Alex Salmond is an admirer of Nigel Farage and holds Russian president Vladimir Putin in high regard, he has admitted.
The Scottish first minister praised the Ukip leader for standing against the establishment in an interview with Alastair Campbell for GQ.
"He is having influence beyond his significance so you have to admire that. There is a constituency for saloon-bar politics and he has played it out," he said.
"I have a sneaking regard for anyone who takes on powerful establishments."
Salmond confessed to similar views regarding Putin, despite international outcry at the annexation of Crimea and increasingly bellicose nationalist rhetoric from Moscow.
"Well, obviously, I don't approve of a range of Russian actions, but I think Putin's more effective than the press he gets I would have thought, and you can see why he carries support in Russia," Salmond said.
Pressed on whether he admired the Russian leader, Salmond added: "Certain aspects. He's restored a substantial part of Russian pride and that must be a good thing.
Putin has proved adroit at harnessing nationalist sentiment to support his foreign policy objectives, with polling showing a large majority of Russians support his actions in Ukraine.
Nationalist language has been used to justify an increasingly brutal censorship regime, with critical journalists and bloggers being branded "fifth columnists" and "traitors".
Salmond's remarks were made on March 14th, two days before the referendum vote on whether Crimea would join Russia but well after Putin sent troops into the country under the guise of defending Russian-speakers from "fascists".
Salmond had previously caused controversy in foreign affairs when he refused to meet the Dalai Lama.

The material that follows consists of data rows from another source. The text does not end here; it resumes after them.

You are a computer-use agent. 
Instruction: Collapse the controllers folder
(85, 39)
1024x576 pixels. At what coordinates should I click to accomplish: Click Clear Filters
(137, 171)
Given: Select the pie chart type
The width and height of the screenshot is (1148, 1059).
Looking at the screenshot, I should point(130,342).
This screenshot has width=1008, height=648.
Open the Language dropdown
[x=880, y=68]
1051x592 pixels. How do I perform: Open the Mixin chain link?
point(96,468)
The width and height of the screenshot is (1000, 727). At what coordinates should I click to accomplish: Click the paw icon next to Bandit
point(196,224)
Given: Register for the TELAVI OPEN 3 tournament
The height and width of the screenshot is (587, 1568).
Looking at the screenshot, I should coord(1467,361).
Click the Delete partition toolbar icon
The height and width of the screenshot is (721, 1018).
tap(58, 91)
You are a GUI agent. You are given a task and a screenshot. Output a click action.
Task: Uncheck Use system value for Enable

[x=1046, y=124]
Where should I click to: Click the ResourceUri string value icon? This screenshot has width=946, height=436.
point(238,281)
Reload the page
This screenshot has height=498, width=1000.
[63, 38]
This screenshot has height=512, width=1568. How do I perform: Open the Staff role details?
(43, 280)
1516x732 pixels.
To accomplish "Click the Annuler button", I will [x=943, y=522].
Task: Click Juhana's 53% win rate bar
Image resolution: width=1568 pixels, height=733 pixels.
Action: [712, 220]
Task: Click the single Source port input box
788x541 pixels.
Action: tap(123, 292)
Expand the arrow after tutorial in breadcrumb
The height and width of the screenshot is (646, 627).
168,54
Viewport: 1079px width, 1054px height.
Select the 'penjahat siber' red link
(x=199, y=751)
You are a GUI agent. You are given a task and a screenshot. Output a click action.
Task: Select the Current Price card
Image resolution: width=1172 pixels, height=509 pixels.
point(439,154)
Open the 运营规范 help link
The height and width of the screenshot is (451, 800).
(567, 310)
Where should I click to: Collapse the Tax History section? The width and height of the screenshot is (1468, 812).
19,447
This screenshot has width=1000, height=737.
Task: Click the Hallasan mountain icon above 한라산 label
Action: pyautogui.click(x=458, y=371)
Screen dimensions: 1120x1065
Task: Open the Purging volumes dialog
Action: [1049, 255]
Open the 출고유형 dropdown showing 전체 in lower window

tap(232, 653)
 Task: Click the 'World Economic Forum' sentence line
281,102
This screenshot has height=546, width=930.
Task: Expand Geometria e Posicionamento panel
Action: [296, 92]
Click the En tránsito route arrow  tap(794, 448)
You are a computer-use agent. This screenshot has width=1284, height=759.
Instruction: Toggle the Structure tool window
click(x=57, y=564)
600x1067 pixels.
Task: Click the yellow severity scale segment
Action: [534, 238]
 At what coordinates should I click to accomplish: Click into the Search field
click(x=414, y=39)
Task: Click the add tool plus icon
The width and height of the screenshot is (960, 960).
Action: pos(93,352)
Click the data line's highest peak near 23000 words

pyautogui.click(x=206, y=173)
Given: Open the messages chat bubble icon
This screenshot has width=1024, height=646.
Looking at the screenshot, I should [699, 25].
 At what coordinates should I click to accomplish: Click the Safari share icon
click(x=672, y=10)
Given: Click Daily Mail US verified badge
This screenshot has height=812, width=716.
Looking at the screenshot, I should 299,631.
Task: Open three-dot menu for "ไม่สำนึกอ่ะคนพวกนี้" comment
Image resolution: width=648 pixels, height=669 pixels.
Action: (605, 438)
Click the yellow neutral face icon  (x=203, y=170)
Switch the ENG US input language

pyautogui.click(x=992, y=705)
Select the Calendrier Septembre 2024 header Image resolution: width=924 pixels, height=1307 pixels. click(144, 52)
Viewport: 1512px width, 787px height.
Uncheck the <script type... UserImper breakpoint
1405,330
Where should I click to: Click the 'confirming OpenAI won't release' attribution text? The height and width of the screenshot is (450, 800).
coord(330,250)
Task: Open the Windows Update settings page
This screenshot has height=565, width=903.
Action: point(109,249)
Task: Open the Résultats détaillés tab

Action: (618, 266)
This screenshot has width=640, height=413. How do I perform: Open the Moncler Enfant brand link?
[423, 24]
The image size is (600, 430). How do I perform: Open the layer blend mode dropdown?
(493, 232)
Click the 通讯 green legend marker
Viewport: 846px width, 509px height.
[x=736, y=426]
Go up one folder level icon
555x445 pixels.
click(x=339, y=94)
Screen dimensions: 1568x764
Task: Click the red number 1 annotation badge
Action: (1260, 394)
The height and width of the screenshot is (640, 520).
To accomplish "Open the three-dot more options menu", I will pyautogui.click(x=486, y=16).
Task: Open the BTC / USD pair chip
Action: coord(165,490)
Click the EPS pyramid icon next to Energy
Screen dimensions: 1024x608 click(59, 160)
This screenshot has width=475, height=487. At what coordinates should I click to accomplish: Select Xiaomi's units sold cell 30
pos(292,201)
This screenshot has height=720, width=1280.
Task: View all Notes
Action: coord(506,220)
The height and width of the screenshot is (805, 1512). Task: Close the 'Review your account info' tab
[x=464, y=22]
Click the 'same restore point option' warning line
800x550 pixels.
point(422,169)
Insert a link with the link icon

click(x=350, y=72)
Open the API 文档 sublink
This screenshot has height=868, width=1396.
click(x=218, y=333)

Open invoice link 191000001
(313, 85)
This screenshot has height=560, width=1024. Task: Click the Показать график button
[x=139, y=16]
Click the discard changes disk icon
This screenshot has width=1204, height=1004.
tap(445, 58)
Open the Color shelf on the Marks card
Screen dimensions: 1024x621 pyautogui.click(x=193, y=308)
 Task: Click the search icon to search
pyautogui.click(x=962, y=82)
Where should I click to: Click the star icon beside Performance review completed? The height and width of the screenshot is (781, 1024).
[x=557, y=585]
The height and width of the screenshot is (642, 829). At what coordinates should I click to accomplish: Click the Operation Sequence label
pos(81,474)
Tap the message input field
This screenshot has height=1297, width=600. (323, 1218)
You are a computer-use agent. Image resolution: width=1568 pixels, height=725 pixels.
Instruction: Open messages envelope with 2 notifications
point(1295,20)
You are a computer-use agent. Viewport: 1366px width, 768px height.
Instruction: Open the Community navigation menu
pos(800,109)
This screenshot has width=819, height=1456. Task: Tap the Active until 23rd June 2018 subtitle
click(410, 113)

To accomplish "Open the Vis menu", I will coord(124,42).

Salmond's office tried to play down the comments yesterday.
"Since then, the Scottish government has made our position abundantly clear on the illegal annexation, including the decision to withdraw the invitation to the Russian consul general to the annual Scottish Consular Corps dinner," a spokesperson for the first minister said.
Patricia Ferguson, Scottish Labour's external affairs spokesperson, said: "For Scotland's First Minister to admit his admiration for someone with such a controversial record on human rights and democracy does not reflect well on our country.
"From his 'unpardonable folly' remarks to his refusal to meet the Dalai Lama, Alex Salmond clearly has a poor record on foreign affairs and it will make Scots wonder what our international relations would be like in an independent Scotland with him at the helm."
Ironically, the last British political figure to find themselves in trouble for expressing admiration for Putin was Farage.